A total of 177 county volunteers worked 1,184 hours at the county’s vaccination clinics in January, she said. In February, those numbers jumped to 527 volunteers, working 2,033 hours. As of March 23, 88 volunteers had put in a total of 560 hours this month.

The work volunteers may be asked to do

It’s ok if you aren’t trained to administer shots or perform other medical activities, though officials need people with these skills to volunteer, too. The five volunteers Insider spoke to did not perform medical tasks, and instead conducted a range of logistical duties.

Shifts sometimes lasted a half-day, while others worked a full seven hours. One person helped check people in for their vaccination appointments, while another guided patients to the right rooms or waiting areas. At mass vaccination sites where people could drive up to receive their vaccinations, one volunteer waited outside to keep the cars moving and direct them to the right spaces.

Tucker, in Washtenaw County, supervised patients as they watched a brief informational video about the vaccine before they moved on to their appointment. 

Each volunteer received a vaccine at a different point in their experience. Shortly after Amanda Morgan, 38, arrived for her shift at a Connecticut clinic, she was ushered to her vaccination by a security guard who learned she hadn’t gotten vaccinated yet.

Some volunteers received their shot shortly after arrival, while others waited until the end of the day for leftover doses that could have otherwise expired.

It was ‘kind of emotional’

 

Getting a vaccine was the ultimate reward for volunteering, but all the people Insider spoke to said the experience was an especially moving one. 

Mary Kimball, a 35-year-old who got her vaccine by volunteering at the Swedish Vaccine Clinic at Seattle University in February, said the experience made her reflect on the pain caused by COVID-19.
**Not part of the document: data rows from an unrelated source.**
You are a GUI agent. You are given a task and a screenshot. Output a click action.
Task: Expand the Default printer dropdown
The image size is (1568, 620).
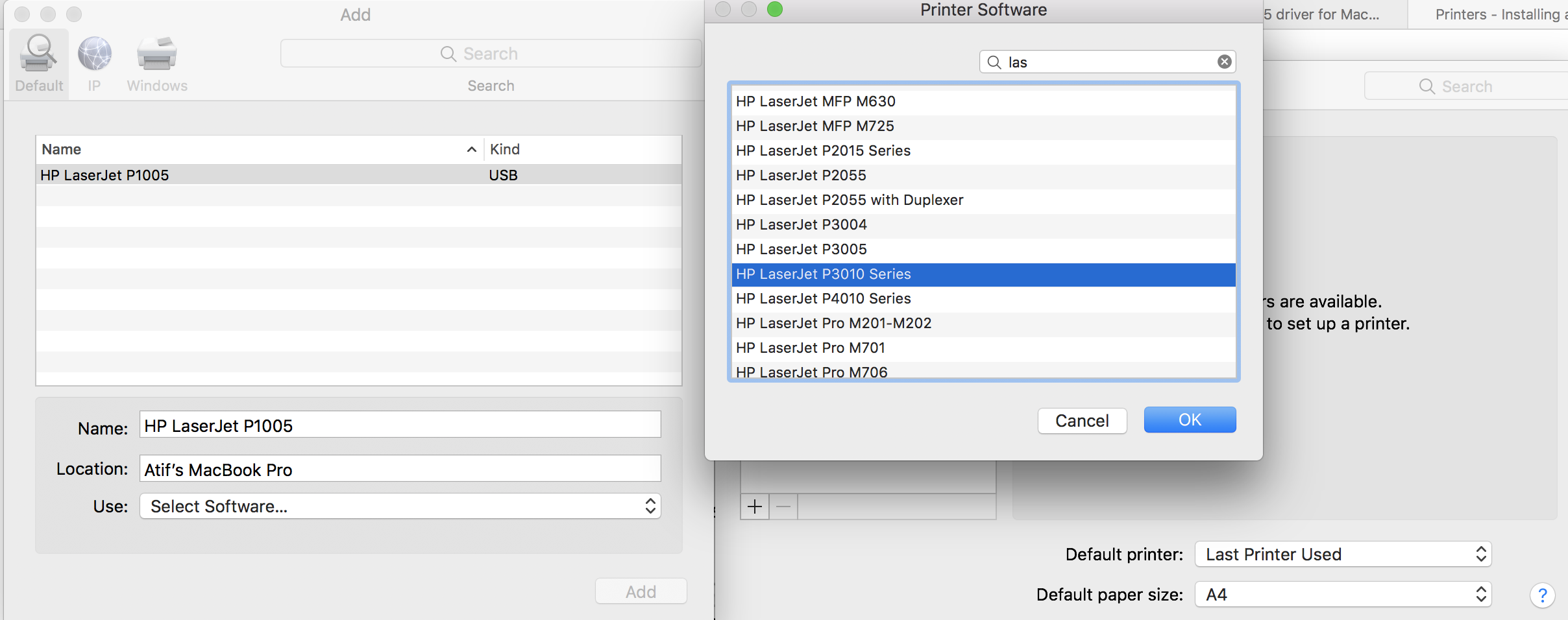coord(1343,554)
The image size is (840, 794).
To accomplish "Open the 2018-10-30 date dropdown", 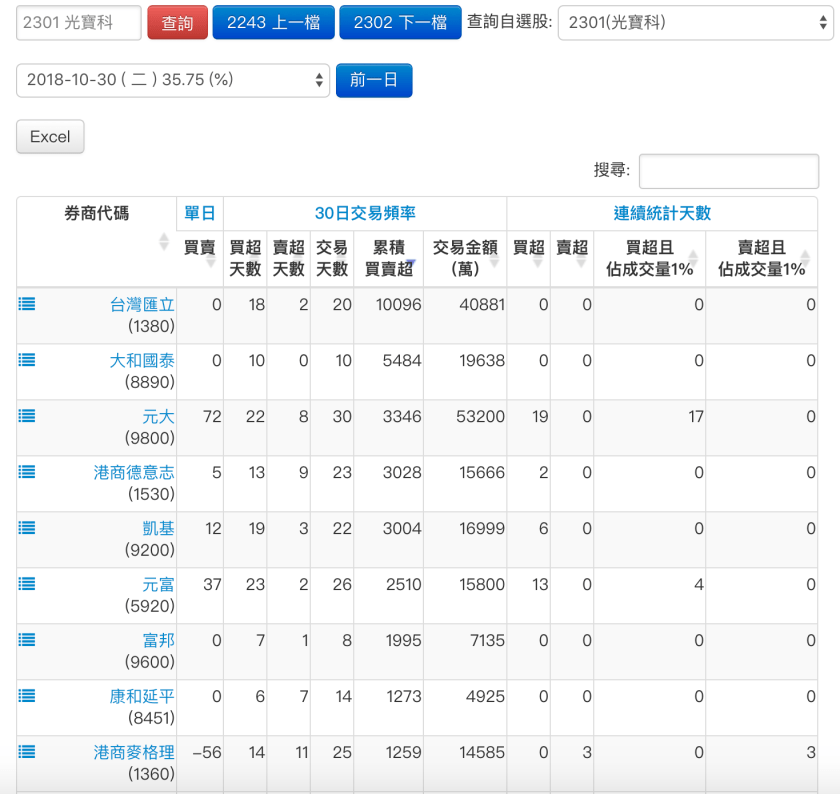I will (173, 80).
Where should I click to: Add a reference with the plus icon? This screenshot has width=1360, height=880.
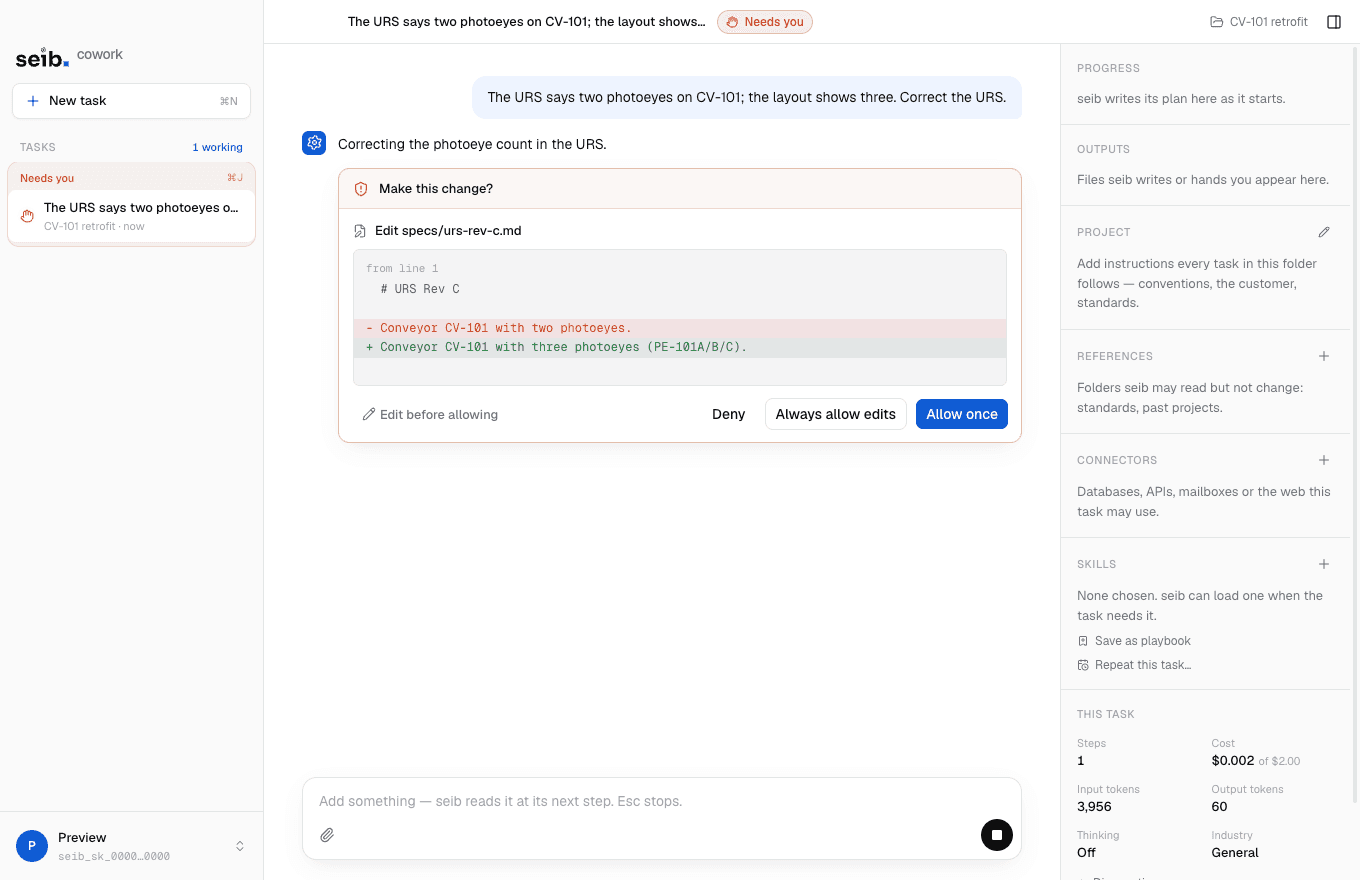point(1324,356)
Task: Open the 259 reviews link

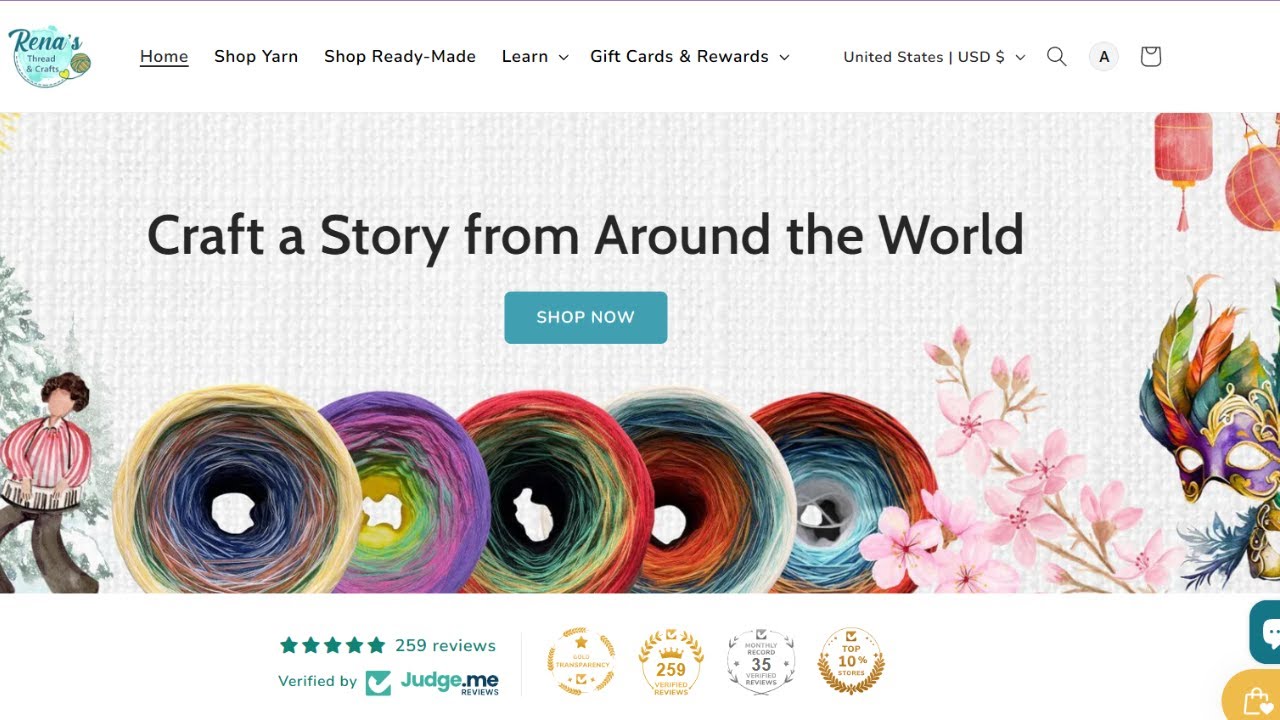Action: [445, 645]
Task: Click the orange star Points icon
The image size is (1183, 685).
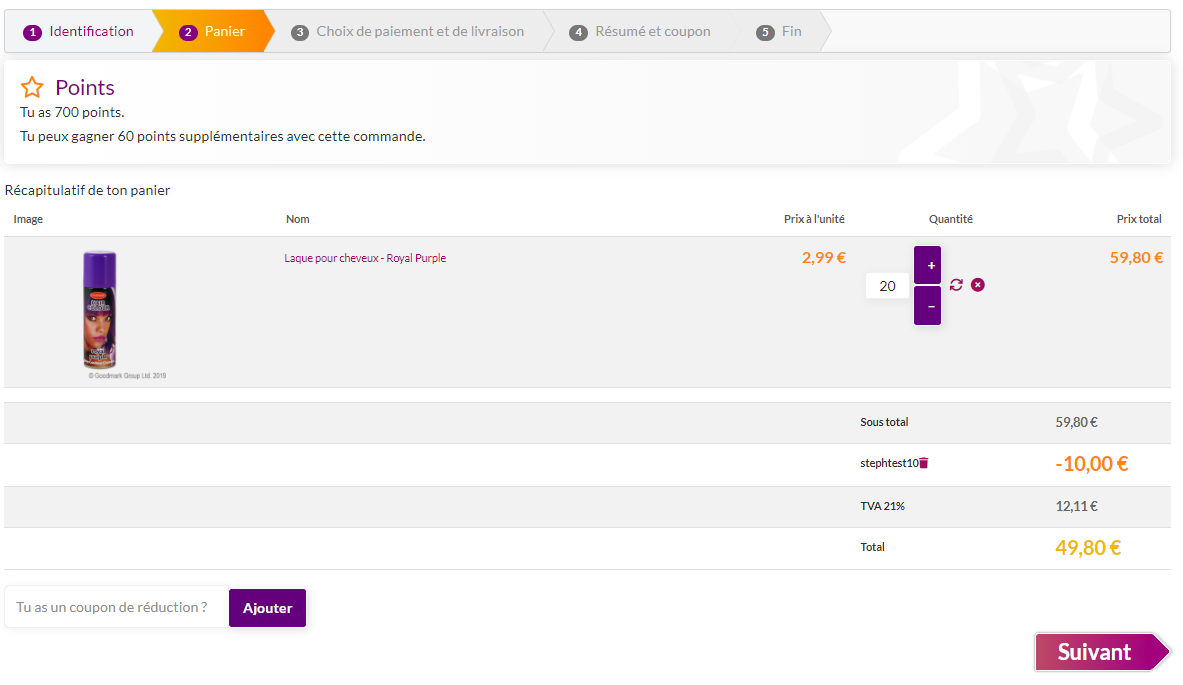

“My grandmother got COVID-19 and is still in hospice care,” said Kimball, an Edmonds, Washington resident. “The fact that I still got vaccinated, with the knowledge of what happened to my grandma, and [what] has affected over half a million families in the US, if not more, whose loved ones had passed away, it was kind of emotional. It was a complicated moment for me.”

Others were thankful for the ability to get out into their communities and help after months of lockdowns.

“For a year, it’s been not doing things to be helpful,” said Morgan. “So it was nice to actually do something.”